Parameter print_Cminor: Cminor.program -> unit.
Parameter print_RTL: Z -> RTL.program -> unit.
Parameter print_LTL: Z -> LTL.program -> unit.
Parameter print_Mach: Mach.program -> unit.

Local Open Scope string_scope.

Composing the translation passes

We first define useful monadic composition operators, along with funny (but convenient) notations.

Definition apply_total (A B: Type) (x: res A) (f: A -> B) : res B :=
  match x with Error msg => Error msg | OK x1 => OK (f x1) end.

Definition apply_partial (A B: Type)
                         (x: res A) (f: A -> res B) : res B :=
  match x with Error msg => Error msg | OK x1 => f x1 end.

Notation "a @@@ b" :=
   (apply_partial _ _ a b) (at level 50, left associativity).
Notation "a @@ b" :=
   (apply_total _ _ a b) (at level 50, left associativity).

Definition print {A: Type} (printer: A -> unit) (prog: A) : A :=
  let unused := printer prog in prog.

Definition time {A B: Type} (name: string) (f: A -> B) : A -> B := f.

Definition total_if {A: Type}
          (flag: unit -> bool) (f: A -> A) (prog: A) : A :=
  if flag tt then f prog else prog.

Definition partial_if {A: Type}
          (flag: unit -> bool) (f: A -> res A) (prog: A) : res A :=
  if flag tt then f prog else OK prog.

We define three translation functions for whole programs: one starting with a C program, one with a Cminor program, one with an RTL program. The three translations produce Asm programs ready for pretty-printing and assembling.

Force Initializers and Cexec to be extracted as well.

Definition transl_init := Initializers.transl_init.
Definition cexec_do_step := Cexec.do_step.
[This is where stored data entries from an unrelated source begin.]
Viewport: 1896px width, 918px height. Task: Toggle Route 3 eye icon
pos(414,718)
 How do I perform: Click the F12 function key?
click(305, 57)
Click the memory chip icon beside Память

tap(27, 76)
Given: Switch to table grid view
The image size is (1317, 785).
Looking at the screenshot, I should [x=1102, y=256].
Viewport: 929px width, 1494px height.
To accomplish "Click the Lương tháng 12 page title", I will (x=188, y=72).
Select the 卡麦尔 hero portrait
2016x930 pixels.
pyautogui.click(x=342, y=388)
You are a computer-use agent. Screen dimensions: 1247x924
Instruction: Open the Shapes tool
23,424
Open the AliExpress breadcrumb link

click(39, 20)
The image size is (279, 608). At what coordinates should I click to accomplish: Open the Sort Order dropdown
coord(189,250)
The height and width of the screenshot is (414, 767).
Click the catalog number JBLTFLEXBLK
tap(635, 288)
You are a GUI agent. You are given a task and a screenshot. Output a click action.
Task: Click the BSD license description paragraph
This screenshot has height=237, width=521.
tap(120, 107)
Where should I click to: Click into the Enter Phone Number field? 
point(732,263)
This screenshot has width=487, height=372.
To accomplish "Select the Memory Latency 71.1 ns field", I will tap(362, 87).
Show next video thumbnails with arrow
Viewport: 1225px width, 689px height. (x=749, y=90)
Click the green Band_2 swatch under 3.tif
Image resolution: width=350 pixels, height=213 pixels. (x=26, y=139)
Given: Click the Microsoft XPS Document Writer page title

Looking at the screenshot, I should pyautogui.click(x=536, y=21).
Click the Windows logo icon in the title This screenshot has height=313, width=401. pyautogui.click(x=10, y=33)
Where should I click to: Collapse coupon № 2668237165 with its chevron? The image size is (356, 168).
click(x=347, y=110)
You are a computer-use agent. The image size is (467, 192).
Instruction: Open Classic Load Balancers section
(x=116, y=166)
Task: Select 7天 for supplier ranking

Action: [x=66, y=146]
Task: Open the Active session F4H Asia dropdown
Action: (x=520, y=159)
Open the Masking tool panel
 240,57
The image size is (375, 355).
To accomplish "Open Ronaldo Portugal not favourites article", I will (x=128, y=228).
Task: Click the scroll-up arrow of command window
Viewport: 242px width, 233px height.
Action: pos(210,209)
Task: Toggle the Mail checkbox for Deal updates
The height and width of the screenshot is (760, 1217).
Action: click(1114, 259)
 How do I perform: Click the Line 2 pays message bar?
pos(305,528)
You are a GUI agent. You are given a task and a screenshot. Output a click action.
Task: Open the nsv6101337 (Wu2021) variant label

The following lemmas help reason over compositions of passes.

Lemma print_identity:
forall (A: Type) (printer: A -> unit) (prog: A),
print printer prog = prog.

Proof.

intros; unfold print. destruct (printer prog); auto.
Qed.

Lemma compose_print_identity:
forall (A: Type) (x: res A) (f: A -> unit),
x @@ print f = x.

Proof.

intros. destruct x; simpl. rewrite print_identity. auto. auto.
Qed.

Relational specification of compilation

Definition match_if {A: Type} (flag: unit -> bool) (R: A -> A -> Prop): A -> A -> Prop :=
  if flag tt then R else eq.

Lemma total_if_match:
  forall (A: Type) (flag: unit -> bool) (f: A -> A) (rel: A -> A -> Prop) (prog: A),
  (forall p, rel p (f p)) ->
  match_if flag rel prog (total_if flag f prog).

Proof.

intros. unfold match_if, total_if. destruct (flag tt); auto.
Qed.

Lemma partial_if_match:
  forall (A: Type) (flag: unit -> bool) (f: A -> res A) (rel: A -> A -> Prop) (prog tprog: A),
  (forall p tp, f p = OK tp -> rel p tp) ->
  partial_if flag f prog = OK tprog ->
  match_if flag rel prog tprog.

Proof.

intros. unfold match_if, partial_if in *. destruct (flag tt). auto. congruence.
Qed.

Global Instance TransfIfLink {A: Type} {LA: Linker A}
(flag: unit -> bool) (transf: A -> A -> Prop) (TL: TransfLink transf)
: TransfLink (match_if flag transf).

Proof.

unfold match_if. destruct (flag tt).
- auto.
- red; intros. subst tp1 tp2. exists p; auto.
Qed.

This is the list of compilation passes of CompCert in relational style. Each pass is characterized by a match_prog relation between its input code and its output code. The mkpass and ::: combinators, defined in module Linking, ensure that the passes are composable (the output language of a pass is the input language of the next pass) and that they commute with linking (property TransfLink, inferred by the type class mechanism of Coq).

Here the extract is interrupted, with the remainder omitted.